Feb 1, 2021
In January, a California variant of the COVID virus was discovered. This discovery is not very surprising since it is well-known that viruses constantly mutate and adapt. The United Kingdom, South Africa, Denmark and Brazil previously have also discovered variants more contagious and possibly more deadly than the first is.
But what is surprising is how late this discovery by the U.S. health department really is. There may easily be many more variants in the U.S., which may not respond to current treatments and vaccines the same way, so tracking variants of COVID virus is a must to prevent the spread of this disease.
Although this is an urgent issue, as of this month only a minuscule number, 0.3% of samples collected from COVID patients, have been sequenced in the United States. The U.S. ranks 43rd in the world in doing this vital work, according to the global genome sequencing database.

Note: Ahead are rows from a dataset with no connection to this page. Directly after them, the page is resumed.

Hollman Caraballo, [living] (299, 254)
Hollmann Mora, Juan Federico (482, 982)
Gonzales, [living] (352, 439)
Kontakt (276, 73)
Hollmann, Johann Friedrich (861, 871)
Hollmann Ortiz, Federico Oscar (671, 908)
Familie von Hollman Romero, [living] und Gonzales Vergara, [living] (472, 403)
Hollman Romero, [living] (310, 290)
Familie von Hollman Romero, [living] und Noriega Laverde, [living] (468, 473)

Scientists and medical staff can easily find virus variants by obtaining samples from the patients and using genome sequencing techniques and methods, which are well-known and well-developed, and are regularly used to track, for example, flu virus variants.
But the United States does not have a systematic genetic surveillance system. This is a consequence of the Federal and State governments’ destruction of much of the public health system: the cutting of much-needed funding and resources over many decades, and channeling of this funding to the rich and their companies.
Above all, having the proper staff and providing them with necessary tools are the most crucial elements to run an efficient genetic surveillance system. “More than anything else, the sequencing has come down to staffing,” according to the Association of Public Health Laboratories (APHL). The medical labs have been frustrated with “incredibly tight” supplies used both for sequencing and other laboratory work. Omai Garner of UCLA said: “We just didn’t have the capacity. The people I would use for that sequencing are the same that were doing the diagnostic testing.”
The U.S. is a world leader in medical innovation and treatment, and has a sophisticated biomedical research industry backed by the best academic researchers, universities, and institutes; and is a very rich country. So, this failure is not for lack of resources and infrastructure, but because of an unwillingness to engage the necessary levels of importance and staffing.